▶ **Work required**:
Repeat the entries from the line containing "Open run-2Yks9WCFeD9xRTWo link" through the end of the entries, inclusive, with "avatar" swapped for "profile picture" and everything else unchanged. Leave the pictures out.

▶ **Records**:
========
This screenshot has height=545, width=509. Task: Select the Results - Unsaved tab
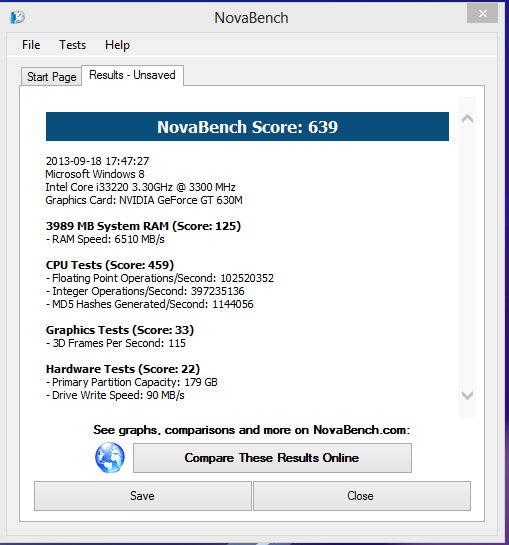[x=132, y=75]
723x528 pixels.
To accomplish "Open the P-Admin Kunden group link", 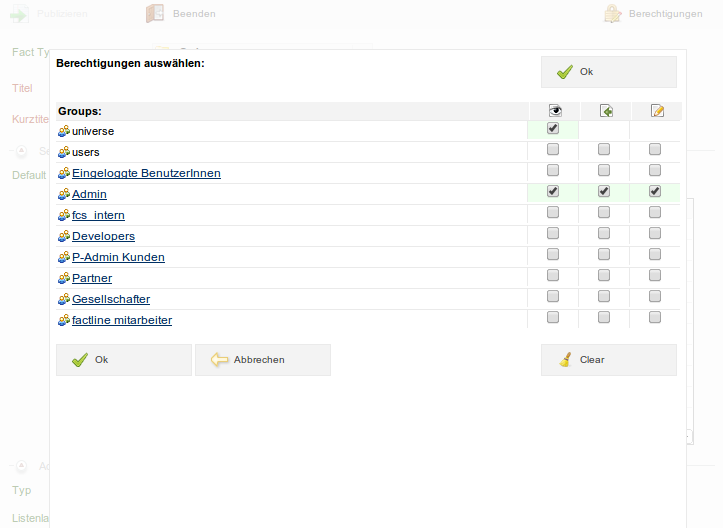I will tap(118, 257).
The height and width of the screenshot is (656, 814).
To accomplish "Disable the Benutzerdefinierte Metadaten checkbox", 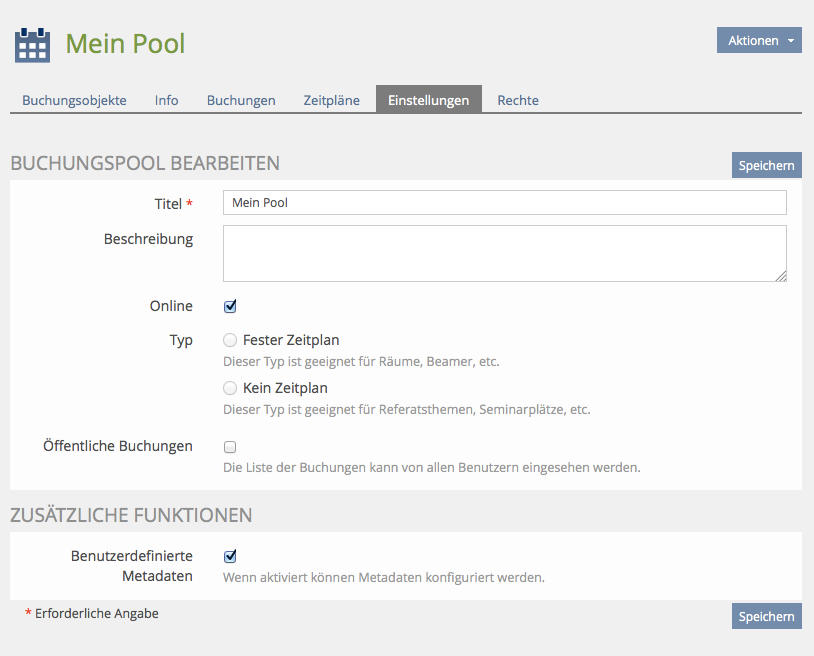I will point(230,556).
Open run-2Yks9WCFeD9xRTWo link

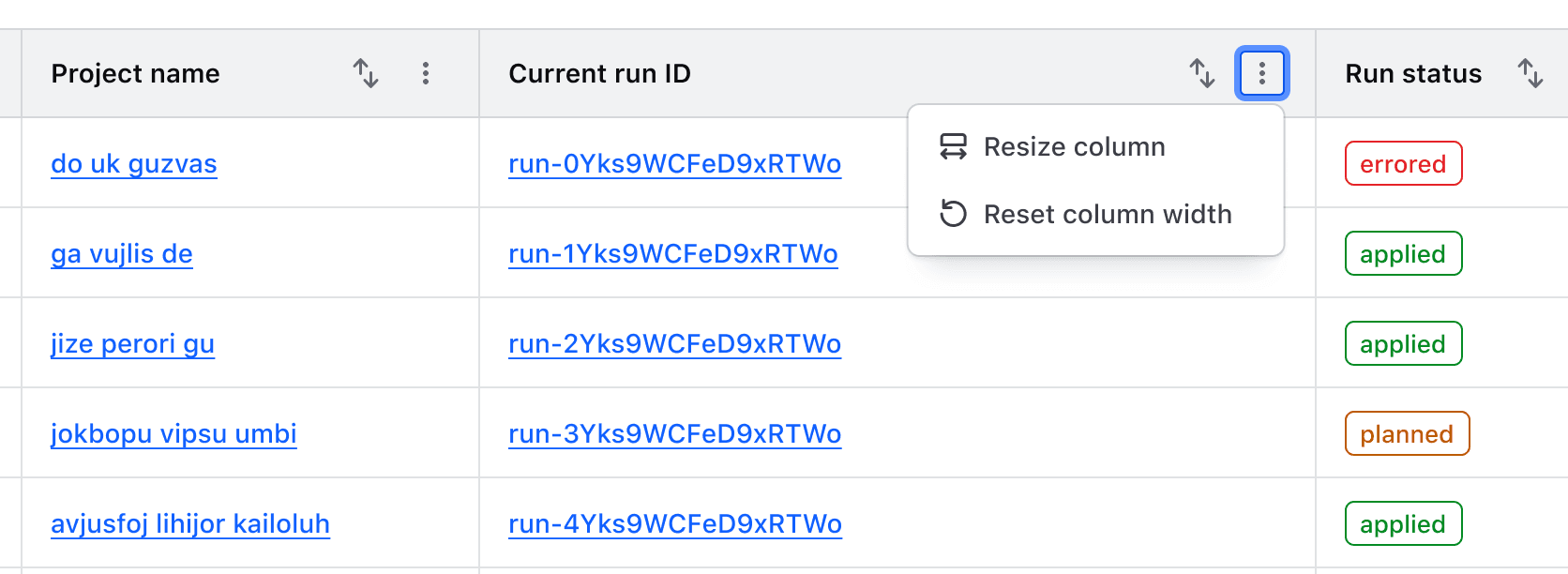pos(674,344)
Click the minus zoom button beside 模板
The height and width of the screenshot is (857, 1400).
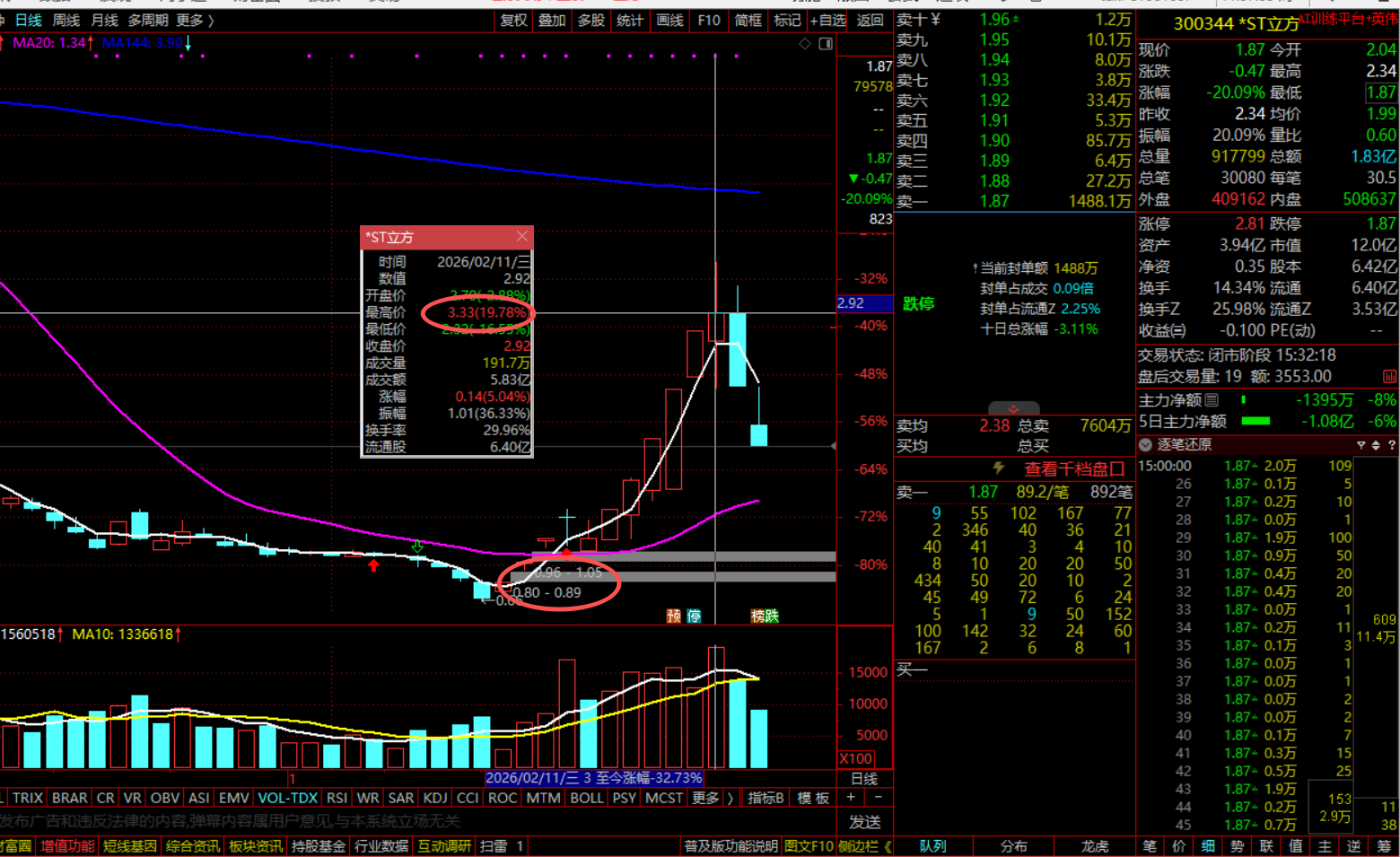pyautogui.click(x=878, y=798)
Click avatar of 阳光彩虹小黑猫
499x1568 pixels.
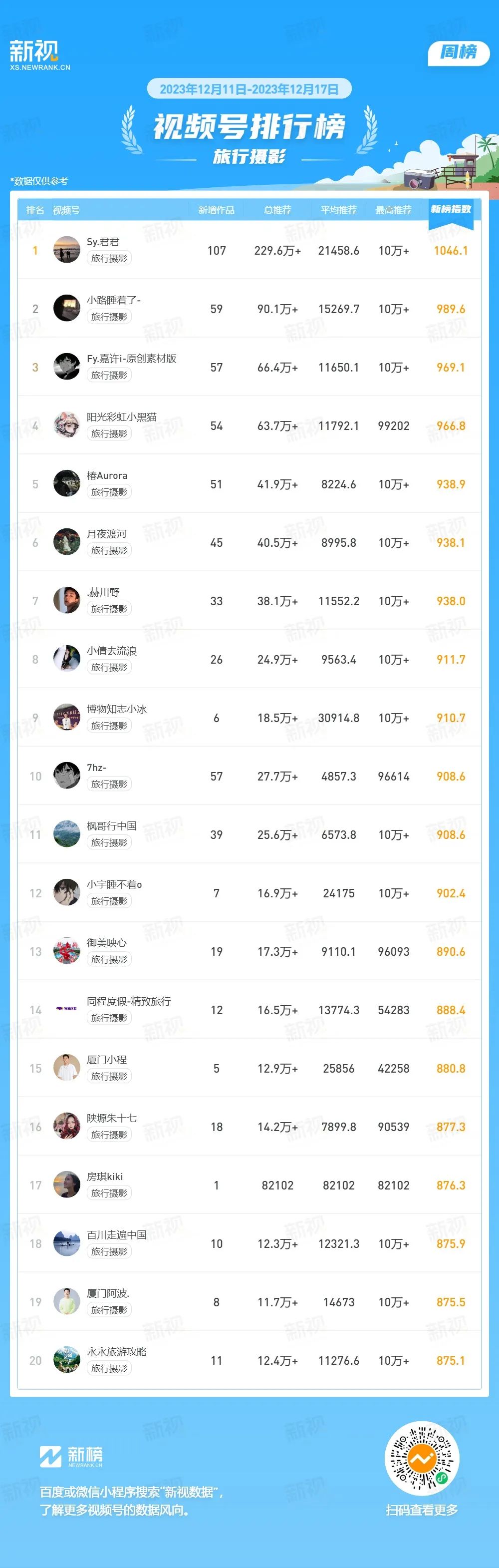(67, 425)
========
▶ **The response**:
Open run-2Yks9WCFeD9xRTWo link

pos(674,344)
Click the minus zoom button beside 模板
The height and width of the screenshot is (857, 1400).
pyautogui.click(x=878, y=798)
Click profile picture of 阳光彩虹小黑猫
499x1568 pixels.
(67, 425)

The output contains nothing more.